4. Les règles de conduite
de Daniel GOUY
La réussite d’une randonnée en tandem avec un déficient visuel nécessite de bien maîtriser le véhicule. Pour cela il faudra respecter quelques règles facilitant les départs et les arrêts et permettant une conduite confortable et en sécurité.
4.1. Les départs
Avant de monter sur le tandem le guide approche le déficient visuel équipé (casque, gants etc.) sur le coté droit du tandem et pose la main gauche de ce dernier sur la selle arrière. A partir de cet instant le copilote peut se situer par rapport au tandem et attraper avec sa main droite le guidon arrière.
Déficient visuel à droite du tandem
Il est important de le placer à droite du tandem car lorsque l’on est sur une route il se trouve ainsi au bord de la chaussée plus en sécurité et loin des véhicules qui passent.

→ Matériel:
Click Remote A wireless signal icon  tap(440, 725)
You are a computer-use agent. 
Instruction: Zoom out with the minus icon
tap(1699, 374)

→ Consigne 1: D'après le texte sur la conduite du tandem, de quel côté du tandem le guide place-t-il le déficient visuel ?
→ Consigne 2: Traduisez en anglais cette phrase du texte sur la conduite du tandem : « La réussite d’une randonnée en tandem avec un déficient visuel nécessite de bien maîtriser le véhicule. »
→ Consigne 3: Prolongez le texte sur la conduite du tandem à la suite de sa dernière phrase.

→ Réponse 1: Du côté droit du tandem.

→ Réponse 2: A successful tandem ride with a visually impaired person requires good control of the vehicle.

→ Réponse 3:
– Le guide vérifie que les développements sont suffisamment petits pour permettre un départ aisé (cette recommandation est fondamentale pour le bon fonctionnement du mécanisme et pour sécuriser l’équilibre au démarrage du tandem). Il enlève la béquille et pousse le tandem jusqu’au point de départ avec le copilote qui suit en tenant le tandem par la selle. Le guide enfourche alors le tandem sur la place avant en passant une jambe par-dessus le tube horizontal du cadre en travers et non par l’arrière comme on le fait souvent en solo afin de ne pas blesser le copilote qui ne le voit pas. Il se place à cheval sur le tube horizontal, en position de delta les jambes suffisamment écartées pour que les pédales avant puissent passer entre ses jambes sans le blesser lorsque le copilote s’installera. Si non gare aux tibias !
Guide en position de Delta
Le guide serre les freins, maintient fermement le tandem en position parfaitement verticale avec les cuisses et annonce au copilote qu’il peut monter.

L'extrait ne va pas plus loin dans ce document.